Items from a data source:

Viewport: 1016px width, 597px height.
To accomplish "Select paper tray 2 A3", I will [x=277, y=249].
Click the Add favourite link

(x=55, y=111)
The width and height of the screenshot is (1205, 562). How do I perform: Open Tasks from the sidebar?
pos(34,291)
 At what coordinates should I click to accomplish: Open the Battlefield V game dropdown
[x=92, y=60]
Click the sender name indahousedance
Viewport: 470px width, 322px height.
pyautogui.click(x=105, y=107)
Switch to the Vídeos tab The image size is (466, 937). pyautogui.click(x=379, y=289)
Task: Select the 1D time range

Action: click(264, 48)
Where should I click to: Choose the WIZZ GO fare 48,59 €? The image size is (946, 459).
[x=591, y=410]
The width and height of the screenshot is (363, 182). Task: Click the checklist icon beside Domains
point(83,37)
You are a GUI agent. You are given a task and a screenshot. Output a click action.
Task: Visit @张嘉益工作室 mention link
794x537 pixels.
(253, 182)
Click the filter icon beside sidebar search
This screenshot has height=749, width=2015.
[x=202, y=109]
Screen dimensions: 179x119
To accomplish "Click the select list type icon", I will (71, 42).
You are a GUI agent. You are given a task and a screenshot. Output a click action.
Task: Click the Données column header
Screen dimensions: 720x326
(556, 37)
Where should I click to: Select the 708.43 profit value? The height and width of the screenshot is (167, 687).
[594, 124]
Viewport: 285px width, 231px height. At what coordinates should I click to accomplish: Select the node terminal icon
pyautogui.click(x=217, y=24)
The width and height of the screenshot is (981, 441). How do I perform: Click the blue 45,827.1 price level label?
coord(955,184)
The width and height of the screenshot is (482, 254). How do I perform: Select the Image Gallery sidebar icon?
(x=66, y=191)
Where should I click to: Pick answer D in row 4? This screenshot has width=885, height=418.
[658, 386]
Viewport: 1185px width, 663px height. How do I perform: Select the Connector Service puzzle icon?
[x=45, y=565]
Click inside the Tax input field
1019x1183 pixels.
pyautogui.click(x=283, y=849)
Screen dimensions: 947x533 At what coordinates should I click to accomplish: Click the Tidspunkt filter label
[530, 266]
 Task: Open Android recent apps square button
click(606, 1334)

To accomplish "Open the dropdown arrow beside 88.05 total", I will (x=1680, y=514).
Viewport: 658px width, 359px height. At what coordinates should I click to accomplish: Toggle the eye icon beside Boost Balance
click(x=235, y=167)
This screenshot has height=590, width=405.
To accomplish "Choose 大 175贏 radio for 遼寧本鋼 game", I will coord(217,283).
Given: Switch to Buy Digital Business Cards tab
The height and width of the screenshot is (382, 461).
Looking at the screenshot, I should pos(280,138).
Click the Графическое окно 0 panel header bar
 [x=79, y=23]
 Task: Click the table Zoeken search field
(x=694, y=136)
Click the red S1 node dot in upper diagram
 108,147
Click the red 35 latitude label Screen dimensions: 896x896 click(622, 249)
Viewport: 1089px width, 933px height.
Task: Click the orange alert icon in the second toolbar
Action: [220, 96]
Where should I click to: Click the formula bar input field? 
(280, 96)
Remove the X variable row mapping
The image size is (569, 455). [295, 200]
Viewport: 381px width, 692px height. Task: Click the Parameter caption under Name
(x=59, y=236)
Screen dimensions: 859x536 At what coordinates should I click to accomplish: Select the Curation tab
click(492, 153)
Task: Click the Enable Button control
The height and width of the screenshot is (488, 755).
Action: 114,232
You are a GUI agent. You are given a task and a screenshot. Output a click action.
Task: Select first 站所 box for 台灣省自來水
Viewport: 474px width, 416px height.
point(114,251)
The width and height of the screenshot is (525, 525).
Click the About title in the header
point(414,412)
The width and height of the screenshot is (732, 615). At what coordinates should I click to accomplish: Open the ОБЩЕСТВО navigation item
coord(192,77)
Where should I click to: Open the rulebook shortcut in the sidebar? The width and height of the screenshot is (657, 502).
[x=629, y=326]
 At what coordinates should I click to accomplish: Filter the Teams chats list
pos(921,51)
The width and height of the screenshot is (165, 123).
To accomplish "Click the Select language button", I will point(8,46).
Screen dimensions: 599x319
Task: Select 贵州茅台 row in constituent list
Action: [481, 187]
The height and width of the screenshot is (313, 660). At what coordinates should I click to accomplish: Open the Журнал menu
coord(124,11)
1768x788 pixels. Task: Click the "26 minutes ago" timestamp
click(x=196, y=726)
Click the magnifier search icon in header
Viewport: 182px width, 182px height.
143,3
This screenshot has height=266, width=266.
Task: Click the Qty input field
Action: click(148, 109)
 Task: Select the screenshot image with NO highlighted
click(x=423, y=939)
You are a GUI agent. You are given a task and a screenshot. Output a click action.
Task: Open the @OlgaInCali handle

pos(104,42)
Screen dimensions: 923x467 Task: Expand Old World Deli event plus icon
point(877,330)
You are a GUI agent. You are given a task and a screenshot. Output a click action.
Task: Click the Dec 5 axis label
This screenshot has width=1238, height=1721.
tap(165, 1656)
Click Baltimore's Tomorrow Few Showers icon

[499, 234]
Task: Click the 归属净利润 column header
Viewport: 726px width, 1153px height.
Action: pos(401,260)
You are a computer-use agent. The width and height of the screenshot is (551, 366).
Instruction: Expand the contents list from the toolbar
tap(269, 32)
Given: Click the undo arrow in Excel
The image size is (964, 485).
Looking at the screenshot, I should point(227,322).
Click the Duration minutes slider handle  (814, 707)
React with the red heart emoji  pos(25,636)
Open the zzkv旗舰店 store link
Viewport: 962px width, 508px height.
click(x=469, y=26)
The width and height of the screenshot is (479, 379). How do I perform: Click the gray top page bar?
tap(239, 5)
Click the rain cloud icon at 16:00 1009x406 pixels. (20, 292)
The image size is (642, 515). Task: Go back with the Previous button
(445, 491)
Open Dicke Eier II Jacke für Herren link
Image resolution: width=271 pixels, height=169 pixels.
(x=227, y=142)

§ Work to be completed
Write the entries out once more, exactly as given.

§ Reply
Viewport: 1016px width, 597px height.
To accomplish "Select paper tray 2 A3", I will [x=277, y=249].
Click the Add favourite link

(x=55, y=111)
The width and height of the screenshot is (1205, 562). How do I perform: Open Tasks from the sidebar?
pos(34,291)
 At what coordinates should I click to accomplish: Open the Battlefield V game dropdown
[x=92, y=60]
Click the sender name indahousedance
Viewport: 470px width, 322px height.
pyautogui.click(x=105, y=107)
Switch to the Vídeos tab The image size is (466, 937). pyautogui.click(x=379, y=289)
Task: Select the 1D time range

Action: click(264, 48)
Where should I click to: Choose the WIZZ GO fare 48,59 €? The image size is (946, 459).
[x=591, y=410]
The width and height of the screenshot is (363, 182). Task: Click the checklist icon beside Domains
point(83,37)
You are a GUI agent. You are given a task and a screenshot. Output a click action.
Task: Visit @张嘉益工作室 mention link
794x537 pixels.
(253, 182)
Click the filter icon beside sidebar search
This screenshot has height=749, width=2015.
[x=202, y=109]
Screen dimensions: 179x119
To accomplish "Click the select list type icon", I will (71, 42).
You are a GUI agent. You are given a task and a screenshot. Output a click action.
Task: Click the Données column header
Screen dimensions: 720x326
(556, 37)
Where should I click to: Select the 708.43 profit value? The height and width of the screenshot is (167, 687).
[594, 124]
Viewport: 285px width, 231px height. At what coordinates should I click to accomplish: Select the node terminal icon
pyautogui.click(x=217, y=24)
The width and height of the screenshot is (981, 441). How do I perform: Click the blue 45,827.1 price level label?
coord(955,184)
The width and height of the screenshot is (482, 254). How do I perform: Select the Image Gallery sidebar icon?
(x=66, y=191)
Where should I click to: Pick answer D in row 4? This screenshot has width=885, height=418.
[658, 386]
Viewport: 1185px width, 663px height. How do I perform: Select the Connector Service puzzle icon?
[x=45, y=565]
Click inside the Tax input field
1019x1183 pixels.
pyautogui.click(x=283, y=849)
Screen dimensions: 947x533 At what coordinates should I click to accomplish: Click the Tidspunkt filter label
[530, 266]
 Task: Open Android recent apps square button
click(606, 1334)

To accomplish "Open the dropdown arrow beside 88.05 total", I will (x=1680, y=514).
Viewport: 658px width, 359px height. At what coordinates should I click to accomplish: Toggle the eye icon beside Boost Balance
click(x=235, y=167)
This screenshot has height=590, width=405.
To accomplish "Choose 大 175贏 radio for 遼寧本鋼 game", I will coord(217,283).
Given: Switch to Buy Digital Business Cards tab
The height and width of the screenshot is (382, 461).
Looking at the screenshot, I should pos(280,138).
Click the Графическое окно 0 panel header bar
 [x=79, y=23]
 Task: Click the table Zoeken search field
(x=694, y=136)
Click the red S1 node dot in upper diagram
 108,147
Click the red 35 latitude label Screen dimensions: 896x896 click(622, 249)
Viewport: 1089px width, 933px height.
Task: Click the orange alert icon in the second toolbar
Action: [220, 96]
Where should I click to: Click the formula bar input field? 
(280, 96)
Remove the X variable row mapping
The image size is (569, 455). [295, 200]
Viewport: 381px width, 692px height. Task: Click the Parameter caption under Name
(x=59, y=236)
Screen dimensions: 859x536 At what coordinates should I click to accomplish: Select the Curation tab
click(492, 153)
Task: Click the Enable Button control
The height and width of the screenshot is (488, 755).
Action: 114,232
You are a GUI agent. You are given a task and a screenshot. Output a click action.
Task: Select first 站所 box for 台灣省自來水
Viewport: 474px width, 416px height.
point(114,251)
The width and height of the screenshot is (525, 525).
Click the About title in the header
point(414,412)
The width and height of the screenshot is (732, 615). At what coordinates should I click to accomplish: Open the ОБЩЕСТВО navigation item
coord(192,77)
Where should I click to: Open the rulebook shortcut in the sidebar? The width and height of the screenshot is (657, 502).
[x=629, y=326]
 At what coordinates should I click to accomplish: Filter the Teams chats list
pos(921,51)
The width and height of the screenshot is (165, 123).
To accomplish "Click the Select language button", I will point(8,46).
Screen dimensions: 599x319
Task: Select 贵州茅台 row in constituent list
Action: [481, 187]
The height and width of the screenshot is (313, 660). At what coordinates should I click to accomplish: Open the Журнал menu
coord(124,11)
1768x788 pixels. Task: Click the "26 minutes ago" timestamp
click(x=196, y=726)
Click the magnifier search icon in header
Viewport: 182px width, 182px height.
143,3
This screenshot has height=266, width=266.
Task: Click the Qty input field
Action: click(148, 109)
 Task: Select the screenshot image with NO highlighted
click(x=423, y=939)
You are a GUI agent. You are given a task and a screenshot. Output a click action.
Task: Open the @OlgaInCali handle

pos(104,42)
Screen dimensions: 923x467 Task: Expand Old World Deli event plus icon
point(877,330)
You are a GUI agent. You are given a task and a screenshot. Output a click action.
Task: Click the Dec 5 axis label
This screenshot has width=1238, height=1721.
tap(165, 1656)
Click Baltimore's Tomorrow Few Showers icon

[499, 234]
Task: Click the 归属净利润 column header
Viewport: 726px width, 1153px height.
Action: pos(401,260)
You are a computer-use agent. The width and height of the screenshot is (551, 366).
Instruction: Expand the contents list from the toolbar
tap(269, 32)
Given: Click the undo arrow in Excel
The image size is (964, 485).
Looking at the screenshot, I should point(227,322).
Click the Duration minutes slider handle  (814, 707)
React with the red heart emoji  pos(25,636)
Open the zzkv旗舰店 store link
Viewport: 962px width, 508px height.
click(x=469, y=26)
The width and height of the screenshot is (479, 379). How do I perform: Click the gray top page bar?
tap(239, 5)
Click the rain cloud icon at 16:00 1009x406 pixels. (20, 292)
The image size is (642, 515). Task: Go back with the Previous button
(445, 491)
Open Dicke Eier II Jacke für Herren link
Image resolution: width=271 pixels, height=169 pixels.
(x=227, y=142)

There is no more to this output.